Niger is an overall arid country, with 75% of its territory covered by desert ecosystems, including the terrifying Ténéré desert, particularly famous for its aridity. Despite its aridity, this ecosystem is home to Niger’s largest protected area, refuge for many threatened species, which covers an area of approximately 7.7 million hectares. Protected areas cover 6.6% of the national territory and include the W National Park, home to 70% of Niger’s biodiversity. Also, “L’Aïr Ténéré” has been added to the List of World Heritage in Danger in 1998. From the 2124 plant species known to exist in the country, 210 are considered very important for their nutritive components, especially in times of famine. 3200 animal species, including 2021 insects, have been identified. This country is home to rare species such as the addax and the oryx.

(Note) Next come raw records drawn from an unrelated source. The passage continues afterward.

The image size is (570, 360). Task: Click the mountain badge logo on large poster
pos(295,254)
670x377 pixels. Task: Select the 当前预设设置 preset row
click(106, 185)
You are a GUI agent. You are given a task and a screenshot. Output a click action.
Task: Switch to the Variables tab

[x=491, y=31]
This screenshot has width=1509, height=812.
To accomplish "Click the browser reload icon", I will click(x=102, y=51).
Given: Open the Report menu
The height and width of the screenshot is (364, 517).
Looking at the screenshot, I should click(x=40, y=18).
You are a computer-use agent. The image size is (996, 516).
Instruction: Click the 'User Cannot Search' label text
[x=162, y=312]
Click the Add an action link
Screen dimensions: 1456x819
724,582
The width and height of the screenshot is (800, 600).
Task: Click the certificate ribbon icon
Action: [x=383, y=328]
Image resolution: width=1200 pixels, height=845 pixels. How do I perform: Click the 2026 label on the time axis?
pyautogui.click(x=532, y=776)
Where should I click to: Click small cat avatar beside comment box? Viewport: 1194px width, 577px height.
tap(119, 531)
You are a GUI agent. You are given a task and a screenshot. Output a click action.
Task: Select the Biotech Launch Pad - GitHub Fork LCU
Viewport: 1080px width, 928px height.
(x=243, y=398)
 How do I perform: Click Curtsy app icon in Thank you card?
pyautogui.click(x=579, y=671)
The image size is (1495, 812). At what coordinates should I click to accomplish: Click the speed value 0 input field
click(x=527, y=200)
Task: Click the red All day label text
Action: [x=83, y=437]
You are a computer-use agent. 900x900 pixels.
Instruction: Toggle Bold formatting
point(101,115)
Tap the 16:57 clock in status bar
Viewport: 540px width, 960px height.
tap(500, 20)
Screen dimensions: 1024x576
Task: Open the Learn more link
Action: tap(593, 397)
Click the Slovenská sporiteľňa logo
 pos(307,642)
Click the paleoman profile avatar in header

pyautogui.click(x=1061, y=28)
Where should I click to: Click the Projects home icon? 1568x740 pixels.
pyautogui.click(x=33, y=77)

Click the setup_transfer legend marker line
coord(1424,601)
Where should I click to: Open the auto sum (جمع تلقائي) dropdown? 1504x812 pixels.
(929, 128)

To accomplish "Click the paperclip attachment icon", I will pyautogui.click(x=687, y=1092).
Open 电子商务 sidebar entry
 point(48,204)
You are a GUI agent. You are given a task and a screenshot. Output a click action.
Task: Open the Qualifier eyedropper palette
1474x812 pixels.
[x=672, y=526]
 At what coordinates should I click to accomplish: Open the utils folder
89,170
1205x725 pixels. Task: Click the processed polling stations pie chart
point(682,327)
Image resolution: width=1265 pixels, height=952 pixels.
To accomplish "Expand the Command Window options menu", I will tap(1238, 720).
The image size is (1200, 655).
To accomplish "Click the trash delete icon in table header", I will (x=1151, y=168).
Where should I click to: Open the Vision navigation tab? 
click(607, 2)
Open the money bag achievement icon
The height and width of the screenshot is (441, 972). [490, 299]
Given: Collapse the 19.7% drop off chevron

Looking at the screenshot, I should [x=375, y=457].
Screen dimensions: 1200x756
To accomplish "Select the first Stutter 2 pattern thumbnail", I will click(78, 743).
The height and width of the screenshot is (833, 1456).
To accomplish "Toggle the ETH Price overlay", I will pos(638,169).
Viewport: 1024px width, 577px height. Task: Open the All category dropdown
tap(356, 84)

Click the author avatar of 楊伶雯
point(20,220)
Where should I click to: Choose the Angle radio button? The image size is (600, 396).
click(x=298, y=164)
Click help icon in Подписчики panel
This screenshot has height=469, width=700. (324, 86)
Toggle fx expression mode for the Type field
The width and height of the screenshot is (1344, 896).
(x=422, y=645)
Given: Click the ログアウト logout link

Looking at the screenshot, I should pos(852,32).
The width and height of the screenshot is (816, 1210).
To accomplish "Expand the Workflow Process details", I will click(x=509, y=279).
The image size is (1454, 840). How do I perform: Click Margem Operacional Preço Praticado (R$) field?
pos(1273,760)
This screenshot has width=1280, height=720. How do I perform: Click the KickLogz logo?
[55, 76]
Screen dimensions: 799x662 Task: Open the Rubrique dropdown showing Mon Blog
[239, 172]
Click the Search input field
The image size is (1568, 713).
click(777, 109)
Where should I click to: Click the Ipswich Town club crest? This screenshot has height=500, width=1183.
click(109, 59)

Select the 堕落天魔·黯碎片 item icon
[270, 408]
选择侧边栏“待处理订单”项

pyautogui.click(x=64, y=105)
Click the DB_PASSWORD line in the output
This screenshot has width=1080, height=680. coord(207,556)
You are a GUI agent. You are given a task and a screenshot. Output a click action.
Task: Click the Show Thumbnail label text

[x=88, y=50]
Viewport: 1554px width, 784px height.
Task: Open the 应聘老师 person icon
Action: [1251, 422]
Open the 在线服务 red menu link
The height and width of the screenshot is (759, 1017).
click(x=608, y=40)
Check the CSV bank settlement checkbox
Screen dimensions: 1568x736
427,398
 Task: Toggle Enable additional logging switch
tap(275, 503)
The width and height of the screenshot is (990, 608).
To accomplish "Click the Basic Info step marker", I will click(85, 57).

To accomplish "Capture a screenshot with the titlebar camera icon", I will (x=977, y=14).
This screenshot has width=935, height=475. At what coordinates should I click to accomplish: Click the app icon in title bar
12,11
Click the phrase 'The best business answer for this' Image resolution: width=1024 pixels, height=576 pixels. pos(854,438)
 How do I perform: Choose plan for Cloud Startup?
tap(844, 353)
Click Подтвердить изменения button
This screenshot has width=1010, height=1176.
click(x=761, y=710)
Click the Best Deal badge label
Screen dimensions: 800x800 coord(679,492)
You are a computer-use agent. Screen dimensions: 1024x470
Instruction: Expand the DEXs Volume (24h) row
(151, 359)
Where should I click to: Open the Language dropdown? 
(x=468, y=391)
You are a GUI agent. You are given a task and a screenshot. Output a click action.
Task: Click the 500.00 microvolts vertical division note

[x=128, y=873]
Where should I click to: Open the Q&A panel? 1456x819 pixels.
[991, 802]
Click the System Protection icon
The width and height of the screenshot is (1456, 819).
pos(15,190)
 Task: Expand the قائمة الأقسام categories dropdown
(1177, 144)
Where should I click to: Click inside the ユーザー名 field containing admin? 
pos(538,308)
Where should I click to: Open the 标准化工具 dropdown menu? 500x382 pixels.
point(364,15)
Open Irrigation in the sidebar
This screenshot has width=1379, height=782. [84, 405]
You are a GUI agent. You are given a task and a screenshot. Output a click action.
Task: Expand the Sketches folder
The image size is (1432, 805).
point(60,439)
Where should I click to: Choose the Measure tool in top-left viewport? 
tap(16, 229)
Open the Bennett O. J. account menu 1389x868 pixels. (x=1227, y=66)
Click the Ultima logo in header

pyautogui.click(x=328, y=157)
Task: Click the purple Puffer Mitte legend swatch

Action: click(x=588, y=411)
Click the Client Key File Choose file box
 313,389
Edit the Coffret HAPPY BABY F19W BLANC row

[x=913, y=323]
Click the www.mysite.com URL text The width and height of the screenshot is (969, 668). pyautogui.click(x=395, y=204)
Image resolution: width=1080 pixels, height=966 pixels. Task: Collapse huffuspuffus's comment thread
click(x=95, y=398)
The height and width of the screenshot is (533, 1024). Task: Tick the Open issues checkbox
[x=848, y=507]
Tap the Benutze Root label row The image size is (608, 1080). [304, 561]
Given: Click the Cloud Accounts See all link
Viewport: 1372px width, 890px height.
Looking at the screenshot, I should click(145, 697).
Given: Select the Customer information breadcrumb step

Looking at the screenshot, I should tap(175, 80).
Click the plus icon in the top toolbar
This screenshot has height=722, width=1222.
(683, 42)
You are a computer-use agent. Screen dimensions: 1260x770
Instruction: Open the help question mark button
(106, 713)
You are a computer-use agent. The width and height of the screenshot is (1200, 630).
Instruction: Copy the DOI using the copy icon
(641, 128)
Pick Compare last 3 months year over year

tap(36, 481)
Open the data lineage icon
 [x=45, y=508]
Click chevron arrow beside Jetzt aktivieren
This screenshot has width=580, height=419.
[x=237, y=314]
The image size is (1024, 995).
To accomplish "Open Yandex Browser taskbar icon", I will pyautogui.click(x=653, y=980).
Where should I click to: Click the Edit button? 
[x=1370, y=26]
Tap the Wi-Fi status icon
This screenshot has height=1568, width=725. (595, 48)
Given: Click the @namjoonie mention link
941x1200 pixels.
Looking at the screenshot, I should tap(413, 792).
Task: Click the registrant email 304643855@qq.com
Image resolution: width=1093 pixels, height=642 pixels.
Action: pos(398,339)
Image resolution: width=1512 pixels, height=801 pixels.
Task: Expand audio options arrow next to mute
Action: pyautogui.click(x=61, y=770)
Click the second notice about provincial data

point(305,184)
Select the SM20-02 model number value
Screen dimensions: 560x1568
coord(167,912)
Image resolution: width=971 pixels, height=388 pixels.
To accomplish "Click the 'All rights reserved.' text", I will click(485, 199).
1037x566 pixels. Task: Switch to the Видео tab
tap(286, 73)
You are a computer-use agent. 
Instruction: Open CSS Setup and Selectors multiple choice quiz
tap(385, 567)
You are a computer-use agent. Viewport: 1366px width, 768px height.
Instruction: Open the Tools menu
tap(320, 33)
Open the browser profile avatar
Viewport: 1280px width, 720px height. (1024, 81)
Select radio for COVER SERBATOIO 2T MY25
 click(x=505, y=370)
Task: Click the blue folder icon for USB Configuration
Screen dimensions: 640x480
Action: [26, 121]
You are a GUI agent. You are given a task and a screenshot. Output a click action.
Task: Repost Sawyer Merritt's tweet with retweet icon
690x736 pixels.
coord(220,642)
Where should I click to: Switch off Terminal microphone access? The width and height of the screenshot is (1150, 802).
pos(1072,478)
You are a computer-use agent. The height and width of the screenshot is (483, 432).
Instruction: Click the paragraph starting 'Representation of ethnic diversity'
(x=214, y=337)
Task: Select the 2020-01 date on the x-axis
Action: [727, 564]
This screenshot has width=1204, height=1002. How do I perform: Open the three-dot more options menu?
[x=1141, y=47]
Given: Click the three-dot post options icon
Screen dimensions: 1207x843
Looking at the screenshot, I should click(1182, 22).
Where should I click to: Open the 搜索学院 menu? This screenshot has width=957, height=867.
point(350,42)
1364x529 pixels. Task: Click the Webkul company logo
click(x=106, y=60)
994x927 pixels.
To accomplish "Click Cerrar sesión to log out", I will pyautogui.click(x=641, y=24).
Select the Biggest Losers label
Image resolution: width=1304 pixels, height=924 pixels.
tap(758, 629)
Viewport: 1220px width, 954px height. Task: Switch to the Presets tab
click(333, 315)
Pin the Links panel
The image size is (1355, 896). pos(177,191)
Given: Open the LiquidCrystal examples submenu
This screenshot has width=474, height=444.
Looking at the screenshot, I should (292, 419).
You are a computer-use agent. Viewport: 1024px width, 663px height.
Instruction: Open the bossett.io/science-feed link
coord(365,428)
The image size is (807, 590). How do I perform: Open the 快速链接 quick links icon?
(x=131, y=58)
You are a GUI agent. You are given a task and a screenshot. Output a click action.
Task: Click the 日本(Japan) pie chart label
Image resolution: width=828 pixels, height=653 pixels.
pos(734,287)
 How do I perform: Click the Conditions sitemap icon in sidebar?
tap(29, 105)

Increase of population and soil degradation constitute two of the threats facing Niger’s biodiversity. 85% of the population lives in rural environment and works mostly in agriculture.

Number and Extent of Protected Areas

Protected areas in Niger cover approximately 8.5 million hectare, equivalent to 6.6% of the national territory. The five existing protected areas are the W National Parc (220,000 ha), the Gadabegi total reserve (76,000 ha), the Dosso partial faunal reserve (306,000 ha), the Tamou total faunal reserve (75,000 ha), and the “Aïr Ténéré” National Nature Reserve (7,736,000 ha), which includes the Addax Sanctuary (1,280,500 ha). Niger is also about to create a protected area in the Termit desert zone to protect threatened migratory sahelo-saharan species such as the Addax, dama gazelle and ostriches. With the establishment of this protected area, Niger will near the 11% norm as recommended by UNESCO. Niger also foresees the creation of several fishing reserves to ensure a rational management of aquatic resources.

Percentage of Forest Cover

In 2005, forest cover, including managed and degraded forests, was estimated at 11.2 million ha, of which 0.6 million ha was classified forests. This represents 8% of the national territory.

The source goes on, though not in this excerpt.